## Dataset content
+ + + + + + +

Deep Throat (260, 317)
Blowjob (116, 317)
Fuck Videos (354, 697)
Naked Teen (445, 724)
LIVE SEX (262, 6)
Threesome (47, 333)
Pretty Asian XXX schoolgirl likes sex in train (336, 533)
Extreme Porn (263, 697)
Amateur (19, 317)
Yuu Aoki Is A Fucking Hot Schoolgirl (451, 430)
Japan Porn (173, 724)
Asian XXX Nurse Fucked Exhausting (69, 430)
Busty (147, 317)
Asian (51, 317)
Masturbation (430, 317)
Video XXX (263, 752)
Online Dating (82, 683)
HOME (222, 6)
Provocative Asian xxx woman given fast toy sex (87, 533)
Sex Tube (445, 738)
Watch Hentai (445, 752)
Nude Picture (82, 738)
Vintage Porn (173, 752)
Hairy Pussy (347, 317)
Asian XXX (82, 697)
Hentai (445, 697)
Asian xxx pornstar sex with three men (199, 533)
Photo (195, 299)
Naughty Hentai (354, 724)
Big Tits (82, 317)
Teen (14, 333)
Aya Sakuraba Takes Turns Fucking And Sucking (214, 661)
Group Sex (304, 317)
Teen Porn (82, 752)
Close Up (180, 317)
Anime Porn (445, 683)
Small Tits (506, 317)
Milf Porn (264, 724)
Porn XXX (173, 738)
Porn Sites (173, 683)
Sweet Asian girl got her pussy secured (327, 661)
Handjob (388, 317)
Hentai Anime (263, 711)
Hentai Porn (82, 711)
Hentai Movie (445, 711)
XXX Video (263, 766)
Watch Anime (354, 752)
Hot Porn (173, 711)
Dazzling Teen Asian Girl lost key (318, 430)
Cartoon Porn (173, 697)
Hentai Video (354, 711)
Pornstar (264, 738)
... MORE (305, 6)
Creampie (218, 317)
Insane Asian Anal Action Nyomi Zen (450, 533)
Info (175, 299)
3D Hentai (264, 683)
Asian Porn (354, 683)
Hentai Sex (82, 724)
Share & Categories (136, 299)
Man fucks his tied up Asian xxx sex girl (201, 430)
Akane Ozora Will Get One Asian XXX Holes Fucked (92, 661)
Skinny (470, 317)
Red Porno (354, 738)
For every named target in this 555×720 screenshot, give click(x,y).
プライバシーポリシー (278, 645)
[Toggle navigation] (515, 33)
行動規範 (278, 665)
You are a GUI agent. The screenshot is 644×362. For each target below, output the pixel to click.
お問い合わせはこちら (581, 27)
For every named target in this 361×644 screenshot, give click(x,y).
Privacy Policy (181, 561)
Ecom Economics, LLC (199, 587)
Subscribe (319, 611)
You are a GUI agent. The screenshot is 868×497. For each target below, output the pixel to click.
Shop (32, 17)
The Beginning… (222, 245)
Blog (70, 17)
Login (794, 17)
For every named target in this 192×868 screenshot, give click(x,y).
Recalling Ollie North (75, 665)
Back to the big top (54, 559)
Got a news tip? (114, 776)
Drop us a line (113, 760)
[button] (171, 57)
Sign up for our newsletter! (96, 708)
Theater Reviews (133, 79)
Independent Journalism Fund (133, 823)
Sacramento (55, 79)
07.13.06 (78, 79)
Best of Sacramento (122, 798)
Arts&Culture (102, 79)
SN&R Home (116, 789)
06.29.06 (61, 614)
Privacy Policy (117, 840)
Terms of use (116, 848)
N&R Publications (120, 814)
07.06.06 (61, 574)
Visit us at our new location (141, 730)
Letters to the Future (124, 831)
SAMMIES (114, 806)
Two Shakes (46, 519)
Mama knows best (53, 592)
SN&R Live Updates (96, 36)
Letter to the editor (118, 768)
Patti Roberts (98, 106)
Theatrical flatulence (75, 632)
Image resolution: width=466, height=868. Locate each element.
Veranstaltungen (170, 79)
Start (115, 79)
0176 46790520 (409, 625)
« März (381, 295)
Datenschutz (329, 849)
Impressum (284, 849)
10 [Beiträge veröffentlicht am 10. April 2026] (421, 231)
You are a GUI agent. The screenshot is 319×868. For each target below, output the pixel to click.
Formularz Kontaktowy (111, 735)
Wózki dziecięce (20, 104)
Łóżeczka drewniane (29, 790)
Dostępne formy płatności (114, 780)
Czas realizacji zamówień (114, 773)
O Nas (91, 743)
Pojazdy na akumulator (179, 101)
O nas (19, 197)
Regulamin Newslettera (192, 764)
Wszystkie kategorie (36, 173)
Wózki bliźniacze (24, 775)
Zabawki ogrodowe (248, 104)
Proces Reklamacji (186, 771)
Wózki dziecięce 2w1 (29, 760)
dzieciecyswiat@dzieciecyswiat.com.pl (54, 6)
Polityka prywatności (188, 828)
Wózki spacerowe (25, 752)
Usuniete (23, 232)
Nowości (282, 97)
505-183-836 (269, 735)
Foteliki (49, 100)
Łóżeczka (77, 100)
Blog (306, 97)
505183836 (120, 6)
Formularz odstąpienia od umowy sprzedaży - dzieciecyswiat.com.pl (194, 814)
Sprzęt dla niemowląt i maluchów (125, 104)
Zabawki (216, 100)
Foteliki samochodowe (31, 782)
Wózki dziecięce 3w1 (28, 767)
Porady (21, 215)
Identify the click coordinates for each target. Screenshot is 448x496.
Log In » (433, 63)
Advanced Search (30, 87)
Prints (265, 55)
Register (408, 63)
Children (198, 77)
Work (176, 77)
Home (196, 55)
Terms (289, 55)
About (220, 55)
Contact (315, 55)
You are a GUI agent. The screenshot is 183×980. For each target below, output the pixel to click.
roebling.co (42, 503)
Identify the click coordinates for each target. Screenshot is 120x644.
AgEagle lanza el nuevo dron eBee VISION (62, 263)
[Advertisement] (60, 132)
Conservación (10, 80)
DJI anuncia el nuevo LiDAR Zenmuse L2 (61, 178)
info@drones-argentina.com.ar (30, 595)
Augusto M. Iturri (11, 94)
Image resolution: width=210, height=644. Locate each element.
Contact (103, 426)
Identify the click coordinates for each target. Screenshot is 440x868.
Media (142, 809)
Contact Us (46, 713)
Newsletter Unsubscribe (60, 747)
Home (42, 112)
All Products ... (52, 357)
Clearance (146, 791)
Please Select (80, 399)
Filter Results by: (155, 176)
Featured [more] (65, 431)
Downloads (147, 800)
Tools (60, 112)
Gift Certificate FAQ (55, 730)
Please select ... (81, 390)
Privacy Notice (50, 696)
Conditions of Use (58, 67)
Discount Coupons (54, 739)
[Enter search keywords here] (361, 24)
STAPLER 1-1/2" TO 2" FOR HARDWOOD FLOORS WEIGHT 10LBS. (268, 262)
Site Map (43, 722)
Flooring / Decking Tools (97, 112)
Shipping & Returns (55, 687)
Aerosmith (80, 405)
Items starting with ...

+ + + + + + +

Extract each line of the items above that contains the word "every".

For every named target in this 555×720 screenshot, give click(x,y).
For every named target in this 361×644 screenshot, give click(x,y).
For every named target in this 192×868 screenshot, give click(x,y).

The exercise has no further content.